We will conduct a within-subject experiment with 70 participants, each completing two sessions approximately one week apart. Participants will be tested in both hungry and sated conditions, with order counterbalanced across participants. In both conditions, participants will arrive after overnight fasting, but in the sated condition, they will consume a protein shake amounting to 25% of their daily caloric needs before beginning the experimental tasks.

The experiment will consist of two main tasks: a food rating task and a binary food choice task. In the rating task, participants will rate 66 standardized food images on continuous scales for tastiness, healthiness, wanting, and perceived caloric content. The choice task will involve 190 binary decisions between food options, with each option presented as both a food image and its corresponding Nutri-Score.

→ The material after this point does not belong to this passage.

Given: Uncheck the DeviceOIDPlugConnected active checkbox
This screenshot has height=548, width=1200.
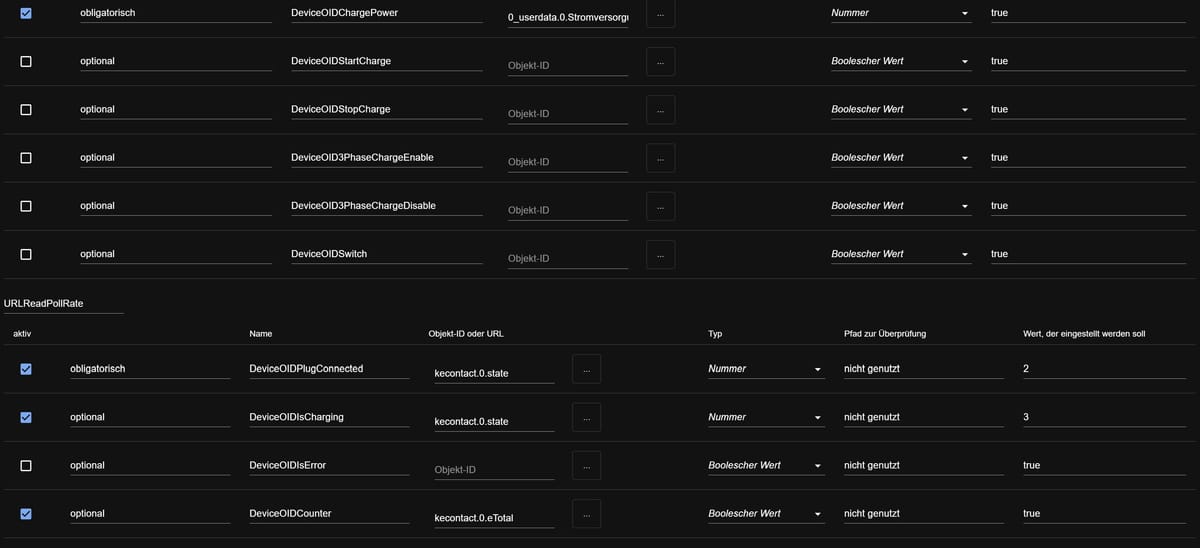Looking at the screenshot, I should [26, 369].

During the choice task, we will record eye movements using high-resolution eye-tracking equipment to measure fixation patterns and dwell times on different areas of interest (food images vs. Nutri-Scores). We will also collect reaction times for each choice to inform our computational models.

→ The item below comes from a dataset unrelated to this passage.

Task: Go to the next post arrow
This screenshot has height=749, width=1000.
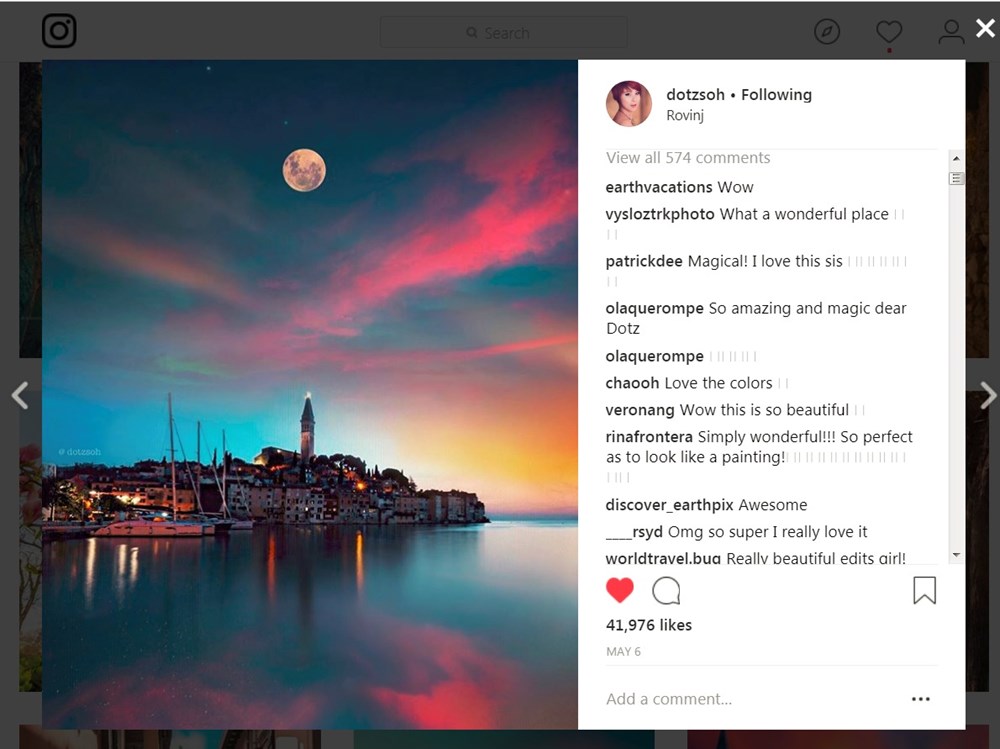Action: point(987,396)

To ensure ecological validity, we will incentivize participants by providing them with one of their chosen food items at the end of each session. We will assess the effectiveness of our hunger manipulation using visual analogue scales measuring subjective hunger and fullness at multiple time points throughout each session.

We will implement several computational models to understand the underlying decision processes, including basic drift diffusion models (DDM), attentional DDMs (aDDM), multi-attribute time-dependent DDMs (mtDDM), and multi-attribute attentional DDMs (maaDDM). We plan to develop and test an extension of the maaDDM that allows separate attentional discounting parameters for taste and health attributes (maaDDM2φ), based on our hypothesis that these attributes may be processed differently due to their distinct presentation formats.

Our analysis plan includes generalized linear mixed models to examine the effects of hunger state on choice behavior and reaction times, with attention measures as potential mediators. We will conduct formal mediation analyses to test whether attention mediates the relationship between hunger state and food choice. Model comparison will be performed using hierarchical Bayesian estimation with appropriate information criteria to identify the best-fitting computational model.